Una nuova ricerca conferma che i sistemi immunitari maschile e femminile funzionano in modo distinto, a causa delle differenze biologiche nel tessuto adiposo e nella segnalazione ormonale. Questa scoperta sfida il presupposto storico secondo cui la fisiologia maschile rappresenta lo standard nella ricerca medica e potrebbe rimodellare le strategie di trattamento per varie malattie.
Risultati chiave della ricerca australiana
Uno studio condotto dalla Monash University e dal Peter MacCallum Cancer Center ha esaminato il comportamento delle cellule immunitarie all’interno del tessuto adiposo (grasso) nei topi. I ricercatori hanno riscontrato variazioni significative nella quantità e nella funzione delle cellule T regolatorie (Tregs) tra maschi e femmine. Le Treg regolano l’infiammazione e le risposte immunitarie; la loro attività è direttamente influenzata dal tessuto adiposo, che a sua volta svolge un ruolo nei processi metabolici e infiammatori.
La scoperta più sorprendente è stata l’identificazione di un nuovo tipo di cellula presente solo nei maschi. Questa cellula interagisce direttamente con le cellule T, rispondendo specificamente al testosterone. La sua presenza innesca l’attivazione delle cellule T, il che significa che il sistema immunitario funziona in modo diverso in base al sesso.
“Per troppo tempo la fisiologia maschile e il sistema immunitario maschile sono stati considerati la ‘norma’ nella ricerca e negli studi clinici”, spiega il ricercatore Vasanthakumar. “I nostri risultati suggeriscono che le strategie per trattare una serie di malattie potrebbero dover essere diverse tra uomini e donne”.
Perché è importante
Storicamente, la maggior parte della ricerca immunologica è stata condotta con un focus incentrato sul maschio, il che significa che i trattamenti sono stati sviluppati in base alla risposta del sistema immunitario maschile. Tuttavia, le donne sono chiaramente più suscettibili a determinati disturbi autoimmuni, mentre gli uomini affrontano tassi più elevati di malattie legate al metabolismo. Finora queste disparità erano poco comprese.
Le implicazioni sono ampie :
Le malattie autoimmuni spesso colpiscono le donne in modo sproporzionato. Comprendere come differiscono i sistemi immunitari femminili potrebbe portare a terapie mirate.
* Potrebbe essere necessario adattare il trattamento del cancro in base al sesso, date le risposte immunitarie uniche nei maschi e nelle femmine.

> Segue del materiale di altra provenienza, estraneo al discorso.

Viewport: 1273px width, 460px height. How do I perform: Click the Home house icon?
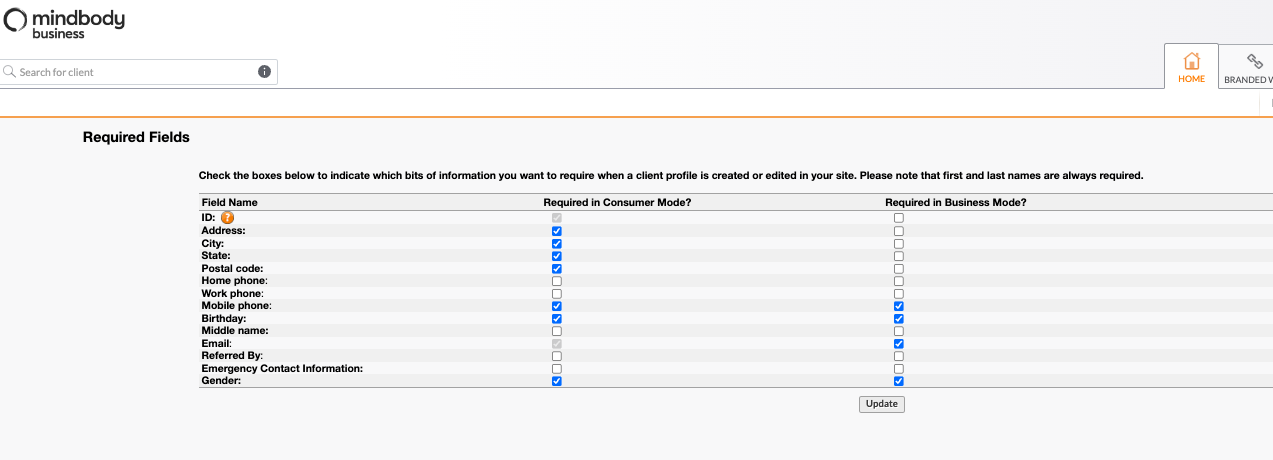pyautogui.click(x=1191, y=61)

I dosaggi e l’efficacia dei farmaci potrebbero variare tra i sessi a causa di variazioni immunologiche.
Ricerca futura
I ricercatori stanno ora studiando se queste differenze nel sistema immunitario sono correlate allo sviluppo di malattie autoimmuni e alla progressione del cancro. L’obiettivo è perfezionare i trattamenti medici basati su queste realtà biologiche recentemente comprese. Questa ricerca sottolinea la necessità di approcci specifici per sesso negli studi clinici e nell’assistenza sanitaria per garantire una medicina efficace e personalizzata.